Employees ready to leave for better training opportunities

Author: Kirsty Tuxford | Date: 13 Jan 2016

Dissatisfaction with career development high across GCC, says region-wide poll

The vast majority of employees in the GCC would leave their current organisation for better training opportunities elsewhere.
That is the finding of a poll called 'Career Development in the Middle East and North Africa', which revealed that 80 per cent of respondents feel there is a lack of training and career development prospects in organisations across the region.
The survey by Bayt.com was conducted in nine countries, including Saudi Arabia, Bahrain and the UAE. Workers in Lebanon are the most dissatisfied with their jobs – 86 per cent said they would resign to work for an organisation with more training. Jordan has the lowest dissatisfaction rate, but it is still a significant 75 per cent.
“The challenge for companies is to strike a balance between meeting the expectations of employees around training and development, while delivering learning in an efficient and effective way,” says Mark Williams, head of leadership and talent at Hay Group Middle East.
“Many organisations are feeling the pinch and trying to save costs. This means that training budgets tend not to be increased, and in some sectors are being reduced. It’s important to remember that training in the traditional sense is only one aspect of engaging employees.

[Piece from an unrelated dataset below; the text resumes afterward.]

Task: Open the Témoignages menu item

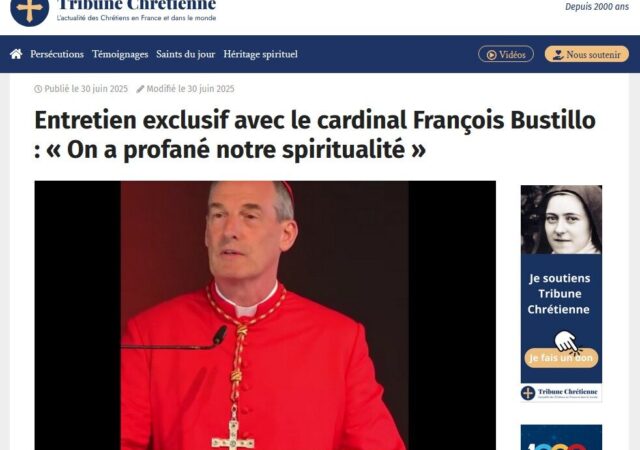Action: pyautogui.click(x=120, y=54)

To have the best chance of retaining their employees, companies need to combine training and development opportunities with other aspects including fair and competitive pay and benefits, providing meaningful work and effective leadership.”
The issues that HR departments need to address include a lack of promotions, inadequate appraisal performance systems, role enhancements, mentoring programmes and advanced training seminars to encourage professional growth.
Employees are taking their training into their own hands. In Qatar, 70 per cent of those surveyed said they feel encouraged to take initiative in determining their own career development.
Another reason for the itchy feet is down to employees believing that they are over-qualified for their role. In Qatar and the UAE, 35 per cent of workers questioned said this is the case. In MENA overall, 43 per cent say they are over-qualified.
“Employees in the UAE are understandably eager to craft solid career trajectories and advance their professional development,” says Suhail Masri, vice-president of sales at Bayt.com. “Unfortunately, many of them feel that their organisation is failing when it comes to equipping them with the well-rounded tools, blended learning approach and tailored training needed to ensure their career growth and progression. And this leaves employees feeling stifled in their jobs – which in turn affects their loyalty, morale and performance.”
The study also found that, while a total of 57 per cent of UAE job-holders are seeking to attain higher-level positions, more than one-third have never had a promotion within their current organisation.
“Only three in 10 current employees strongly believe that there is equal opportunity for advancement,” says Elissavet Vraka of YouGov. “Organisations in the Middle East can stand to benefit from creating transparent systems where employees feel confident about their career development.”